Hey everyone. This may be expected but it has seemed odd to me and I think I may have done something wrong. I recently setup a whisper/piper audio pipeline using the Wyoming protocol integration and found that the latency was very noticeable when talking to the assistant. At first I thought this was just underpowered hardware until I went in and saw that the voice assistant debug panel was only recording 0.1 seconds on average for the voice transcription. After more testing what I eventually found was the latency was correlated to how long the audio clip was. If I send quick silence then its almost instant. But a 2 second clip has much more noticeable latency (5 - 8 seconds). My thought is that this has something to do with buffering the audio file before sending? Is there any way to improve this piece of it?
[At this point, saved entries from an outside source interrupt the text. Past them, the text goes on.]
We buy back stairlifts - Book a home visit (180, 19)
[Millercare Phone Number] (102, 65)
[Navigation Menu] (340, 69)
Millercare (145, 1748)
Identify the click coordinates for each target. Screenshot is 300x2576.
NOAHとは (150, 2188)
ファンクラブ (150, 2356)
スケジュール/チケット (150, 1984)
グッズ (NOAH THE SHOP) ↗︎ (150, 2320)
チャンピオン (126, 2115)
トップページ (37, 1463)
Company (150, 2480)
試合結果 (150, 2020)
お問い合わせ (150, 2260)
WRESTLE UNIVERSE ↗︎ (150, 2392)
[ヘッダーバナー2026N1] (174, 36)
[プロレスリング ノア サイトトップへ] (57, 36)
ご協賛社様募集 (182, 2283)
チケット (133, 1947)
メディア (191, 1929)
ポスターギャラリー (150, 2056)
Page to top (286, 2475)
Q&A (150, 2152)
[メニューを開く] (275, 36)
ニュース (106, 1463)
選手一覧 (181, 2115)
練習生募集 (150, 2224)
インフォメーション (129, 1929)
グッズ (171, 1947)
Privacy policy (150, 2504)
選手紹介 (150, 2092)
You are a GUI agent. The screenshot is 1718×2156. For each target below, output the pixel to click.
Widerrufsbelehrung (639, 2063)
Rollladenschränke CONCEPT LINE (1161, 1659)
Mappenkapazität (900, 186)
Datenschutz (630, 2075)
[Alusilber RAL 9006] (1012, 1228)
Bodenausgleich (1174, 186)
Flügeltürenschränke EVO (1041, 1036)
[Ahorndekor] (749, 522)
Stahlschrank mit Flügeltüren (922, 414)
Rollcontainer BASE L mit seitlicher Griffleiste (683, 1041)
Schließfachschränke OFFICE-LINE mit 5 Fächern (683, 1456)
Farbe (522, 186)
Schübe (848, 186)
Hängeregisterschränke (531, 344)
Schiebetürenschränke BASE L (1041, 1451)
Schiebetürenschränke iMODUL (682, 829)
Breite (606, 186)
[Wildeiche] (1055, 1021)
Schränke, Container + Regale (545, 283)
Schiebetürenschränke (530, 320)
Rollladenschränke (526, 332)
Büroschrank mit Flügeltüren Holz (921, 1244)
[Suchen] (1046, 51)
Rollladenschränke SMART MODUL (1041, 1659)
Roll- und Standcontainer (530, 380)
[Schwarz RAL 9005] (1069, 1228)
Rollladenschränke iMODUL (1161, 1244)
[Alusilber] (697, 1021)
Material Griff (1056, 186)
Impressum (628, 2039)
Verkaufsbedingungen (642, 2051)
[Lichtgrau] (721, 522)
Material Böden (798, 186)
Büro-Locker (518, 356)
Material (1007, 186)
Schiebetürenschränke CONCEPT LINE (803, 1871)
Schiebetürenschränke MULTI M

The overview of my setup is I have 2 nixos hosts as Proxmox VMs. One running HA in podman with nginx as the proxy for SSL. And then a second nixos host runs my ‘AI’ stuff with a gtx 1080 passed through which is where whisper is running also in podman with nvidia container toolkit. All this connected over tailscale. I’ve tested bypassing nginx and tailscale by hitting the tailscale DNS name directly and also my local ip address directly and all ways the latency is there. Another point that makes me think the transcription itself is not the issue is I can tail the whisper logs and the ‘processing’ and ‘done’ logs for whisper are almost imperceptibly close to each other.
Happy to answer any follow up questions for config examples. I really don’t modify HA much beyond its defaults except for I use a postgres instance for my recorder integration. Pretty much everything else in configuration.yaml is untouched.